===== Material supplied =====

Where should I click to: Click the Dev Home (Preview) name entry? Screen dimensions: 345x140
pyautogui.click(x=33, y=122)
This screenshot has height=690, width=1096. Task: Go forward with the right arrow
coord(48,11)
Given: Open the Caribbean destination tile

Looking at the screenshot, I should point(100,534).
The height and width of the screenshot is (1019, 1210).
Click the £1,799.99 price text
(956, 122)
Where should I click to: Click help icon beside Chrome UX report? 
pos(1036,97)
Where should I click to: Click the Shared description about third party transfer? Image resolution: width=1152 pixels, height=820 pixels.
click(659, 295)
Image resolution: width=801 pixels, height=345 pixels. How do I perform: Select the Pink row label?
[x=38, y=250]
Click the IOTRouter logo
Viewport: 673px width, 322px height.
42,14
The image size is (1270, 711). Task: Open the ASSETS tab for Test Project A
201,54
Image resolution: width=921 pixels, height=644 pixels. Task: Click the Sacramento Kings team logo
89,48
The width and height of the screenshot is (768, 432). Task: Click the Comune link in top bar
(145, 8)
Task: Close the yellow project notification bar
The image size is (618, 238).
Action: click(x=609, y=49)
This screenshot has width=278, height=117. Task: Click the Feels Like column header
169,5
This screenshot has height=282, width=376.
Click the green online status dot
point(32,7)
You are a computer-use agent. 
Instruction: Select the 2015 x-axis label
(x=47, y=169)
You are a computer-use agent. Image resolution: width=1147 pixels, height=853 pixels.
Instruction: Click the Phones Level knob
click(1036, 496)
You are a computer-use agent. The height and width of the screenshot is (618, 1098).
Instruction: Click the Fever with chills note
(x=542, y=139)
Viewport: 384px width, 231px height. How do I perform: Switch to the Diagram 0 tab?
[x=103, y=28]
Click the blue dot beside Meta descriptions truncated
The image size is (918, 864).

=====

■ **What is being asked**
In the answer, every line above should be retyped exactly.

■ **Exercise response**
Where should I click to: Click the Dev Home (Preview) name entry? Screen dimensions: 345x140
pyautogui.click(x=33, y=122)
This screenshot has height=690, width=1096. Task: Go forward with the right arrow
coord(48,11)
Given: Open the Caribbean destination tile

Looking at the screenshot, I should point(100,534).
The height and width of the screenshot is (1019, 1210).
Click the £1,799.99 price text
(956, 122)
Where should I click to: Click help icon beside Chrome UX report? 
pos(1036,97)
Where should I click to: Click the Shared description about third party transfer? Image resolution: width=1152 pixels, height=820 pixels.
click(659, 295)
Image resolution: width=801 pixels, height=345 pixels. How do I perform: Select the Pink row label?
[x=38, y=250]
Click the IOTRouter logo
Viewport: 673px width, 322px height.
42,14
The image size is (1270, 711). Task: Open the ASSETS tab for Test Project A
201,54
Image resolution: width=921 pixels, height=644 pixels. Task: Click the Sacramento Kings team logo
89,48
The width and height of the screenshot is (768, 432). Task: Click the Comune link in top bar
(145, 8)
Task: Close the yellow project notification bar
The image size is (618, 238).
Action: click(x=609, y=49)
This screenshot has width=278, height=117. Task: Click the Feels Like column header
169,5
This screenshot has height=282, width=376.
Click the green online status dot
point(32,7)
You are a computer-use agent. 
Instruction: Select the 2015 x-axis label
(x=47, y=169)
You are a computer-use agent. Image resolution: width=1147 pixels, height=853 pixels.
Instruction: Click the Phones Level knob
click(1036, 496)
You are a computer-use agent. The height and width of the screenshot is (618, 1098).
Instruction: Click the Fever with chills note
(x=542, y=139)
Viewport: 384px width, 231px height. How do I perform: Switch to the Diagram 0 tab?
[x=103, y=28]
Click the blue dot beside Meta descriptions truncated
The image size is (918, 864).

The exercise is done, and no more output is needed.